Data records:
-=-=-
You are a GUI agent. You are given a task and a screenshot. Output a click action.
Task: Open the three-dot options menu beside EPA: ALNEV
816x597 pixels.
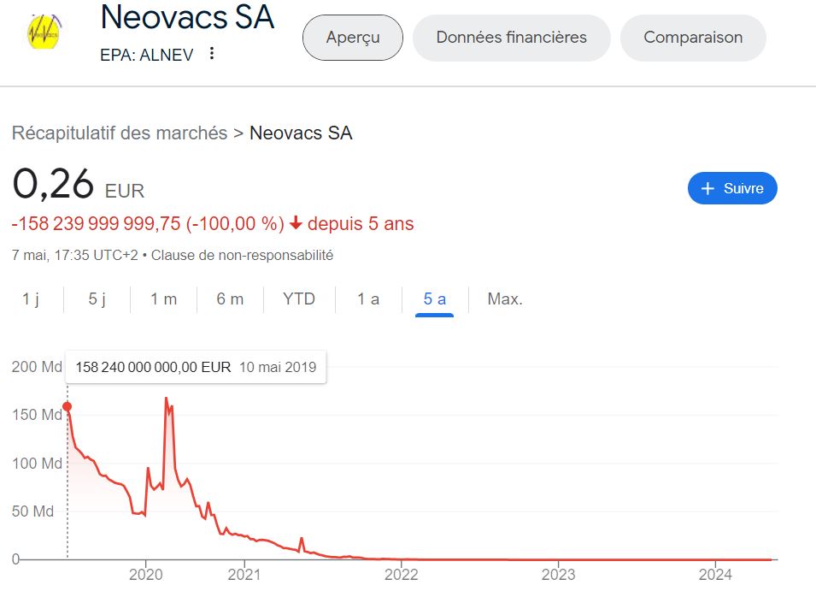[212, 54]
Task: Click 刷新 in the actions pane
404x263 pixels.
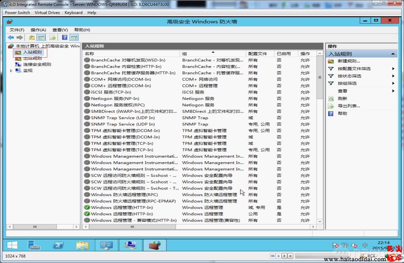Action: pyautogui.click(x=342, y=99)
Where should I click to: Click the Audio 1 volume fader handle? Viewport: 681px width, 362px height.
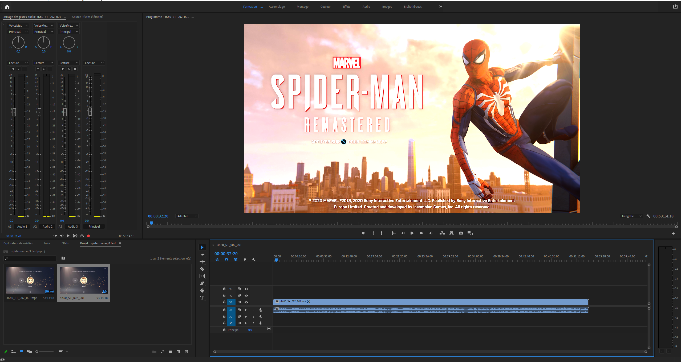pos(14,112)
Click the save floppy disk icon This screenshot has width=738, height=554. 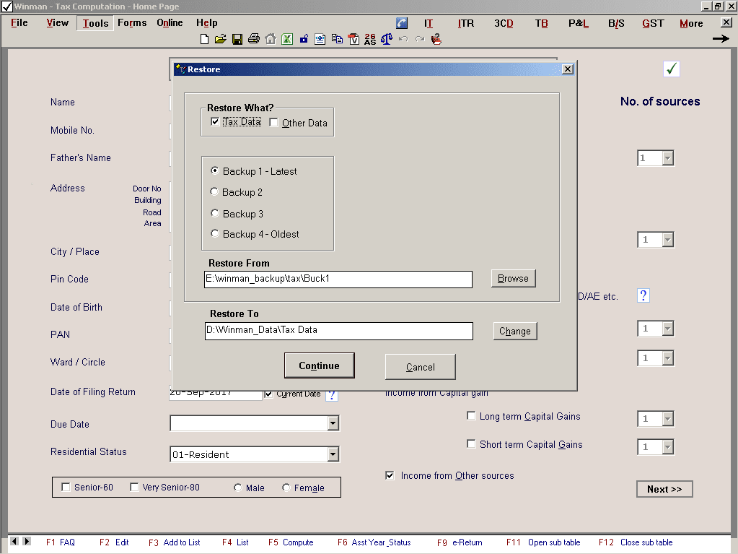pyautogui.click(x=237, y=39)
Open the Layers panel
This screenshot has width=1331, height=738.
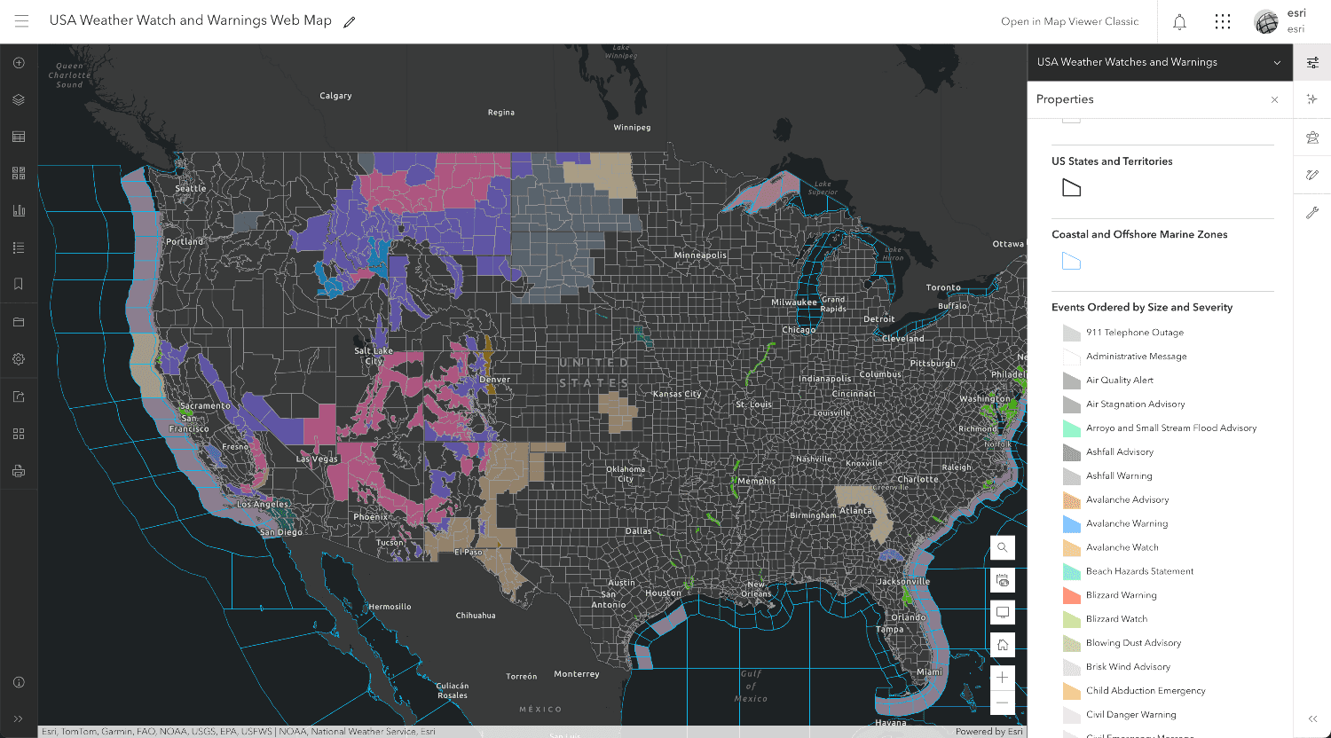[19, 99]
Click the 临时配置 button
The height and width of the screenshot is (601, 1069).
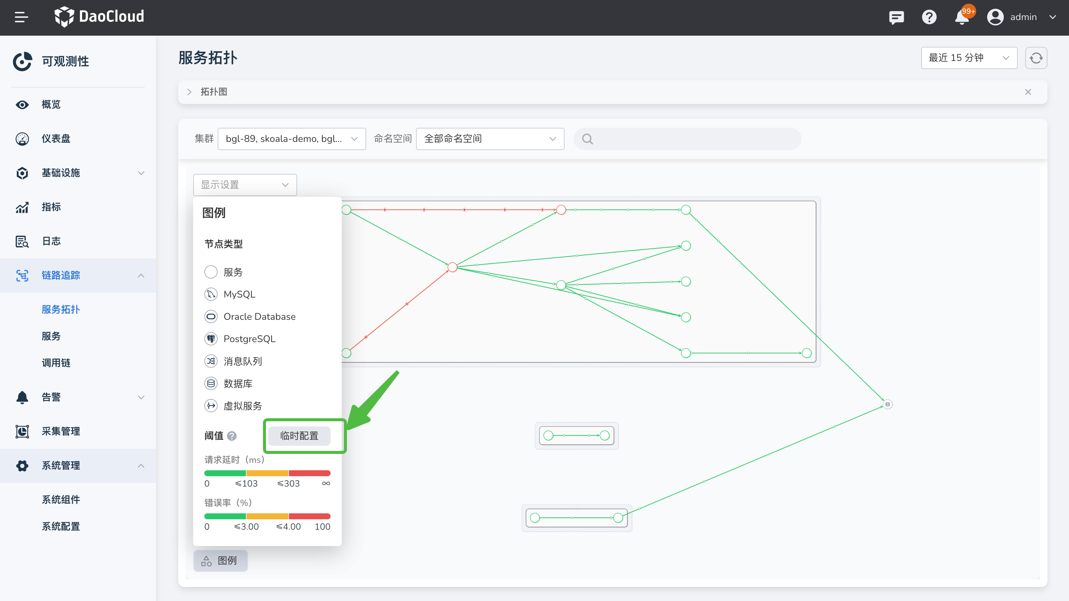299,436
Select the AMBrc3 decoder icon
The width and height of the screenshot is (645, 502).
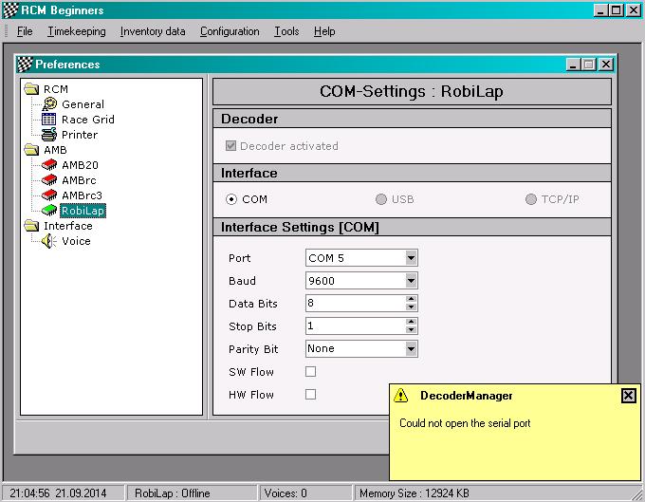tap(49, 195)
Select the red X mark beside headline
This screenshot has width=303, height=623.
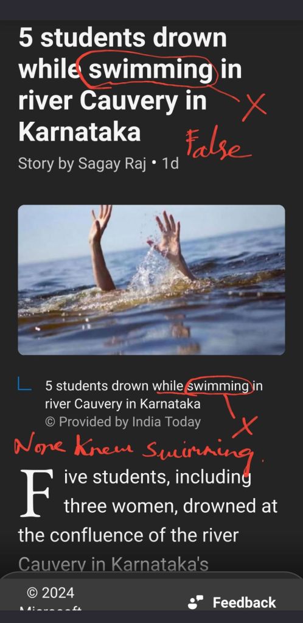(254, 107)
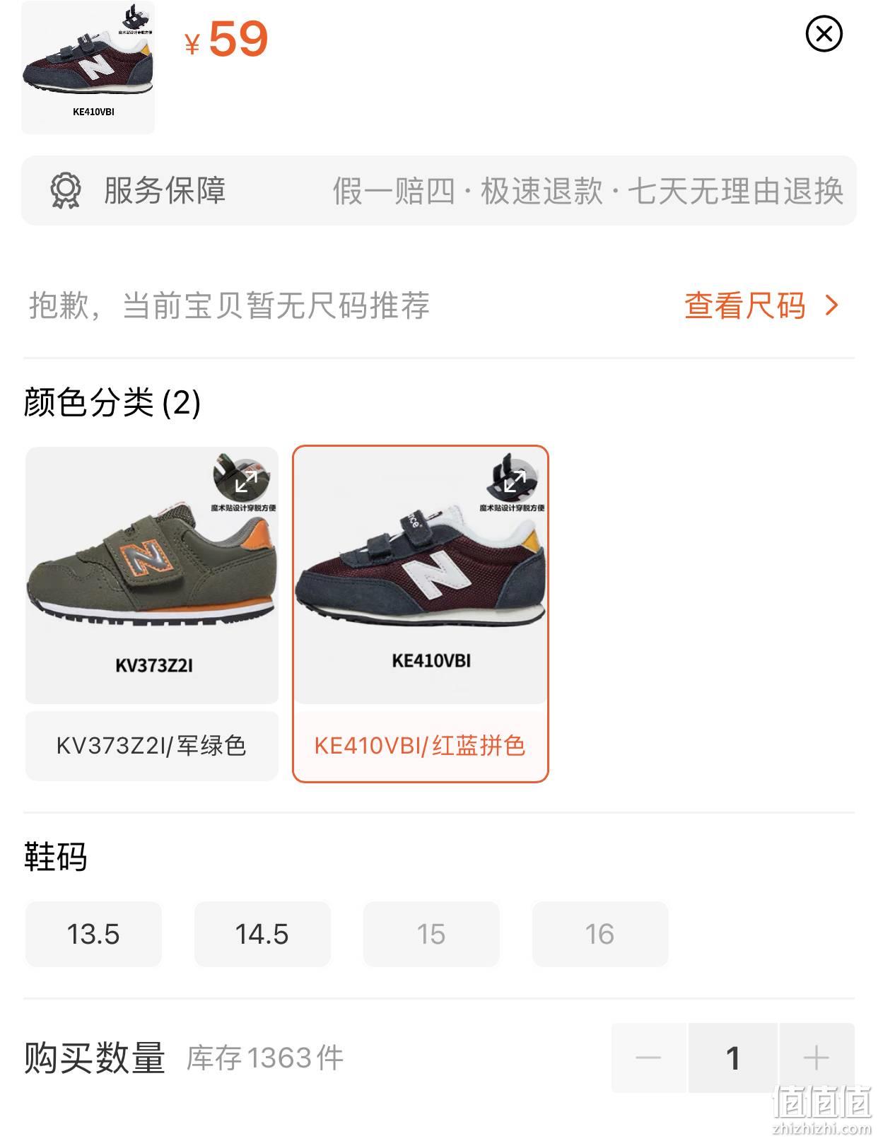This screenshot has width=878, height=1141.
Task: Increase purchase quantity with plus button
Action: coord(816,1058)
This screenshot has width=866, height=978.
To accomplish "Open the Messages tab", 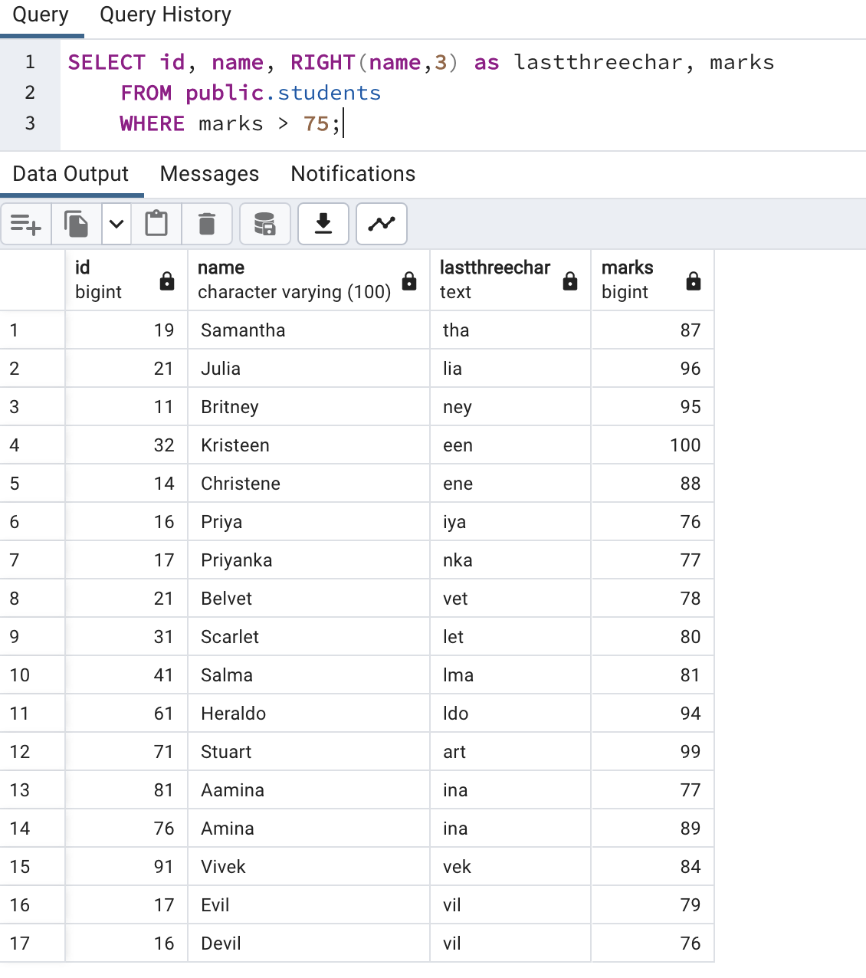I will (209, 174).
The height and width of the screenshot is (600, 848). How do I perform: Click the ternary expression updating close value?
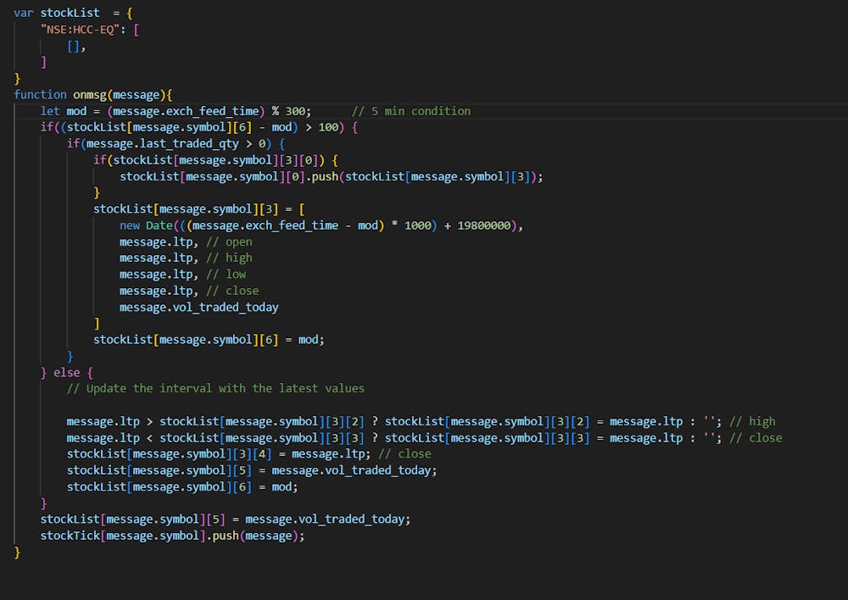click(339, 437)
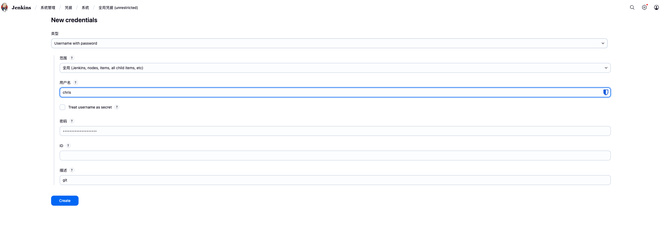Go to 系统管理 breadcrumb
Viewport: 662px width, 226px height.
click(48, 8)
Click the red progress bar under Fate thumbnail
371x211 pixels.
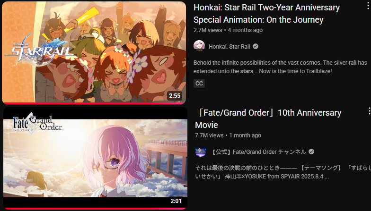(x=96, y=209)
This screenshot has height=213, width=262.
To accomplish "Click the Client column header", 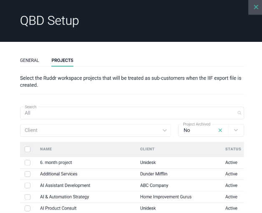I will tap(147, 149).

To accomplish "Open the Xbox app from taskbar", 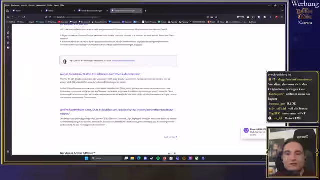I will pyautogui.click(x=197, y=159).
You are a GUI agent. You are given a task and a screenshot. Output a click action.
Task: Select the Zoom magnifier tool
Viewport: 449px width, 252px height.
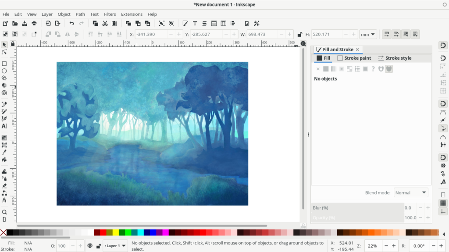4,212
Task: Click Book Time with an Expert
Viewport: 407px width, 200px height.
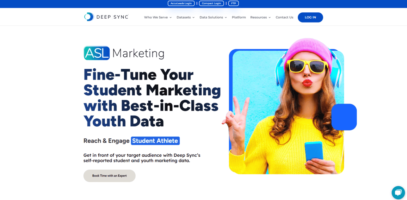Action: click(x=109, y=176)
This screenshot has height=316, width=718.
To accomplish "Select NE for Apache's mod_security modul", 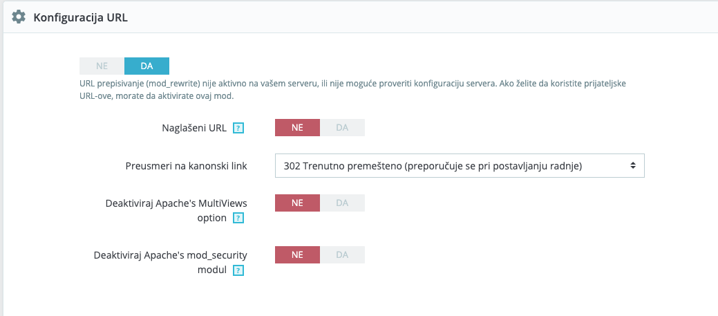I will 297,254.
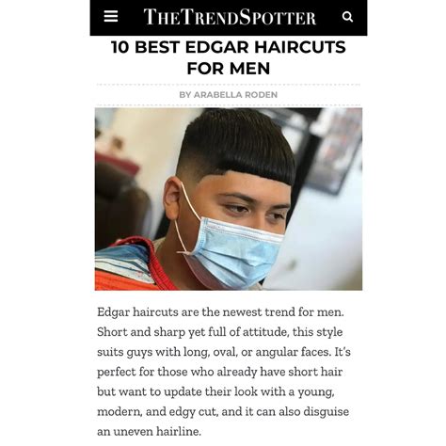Click "FOR MEN" in the headline
Viewport: 446px width, 446px height.
coord(229,69)
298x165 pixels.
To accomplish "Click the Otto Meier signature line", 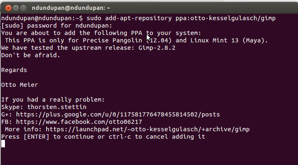I will pyautogui.click(x=19, y=85).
-=-=-
Your instructions => Update the lines from the one containing "Task: Click 刷新 in the actions pane" through the one containing "pos(14,112)", inclusive, by replacing "Audio 1" with "Audio 2" and leaving everything else unchanged. Return only those lines, without the pictures.

Task response =>
Task: Click 刷新 in the actions pane
404x263 pixels.
Action: pyautogui.click(x=342, y=99)
Where should I click to: Click the Audio 2 volume fader handle? Viewport: 681px width, 362px height.
pos(14,112)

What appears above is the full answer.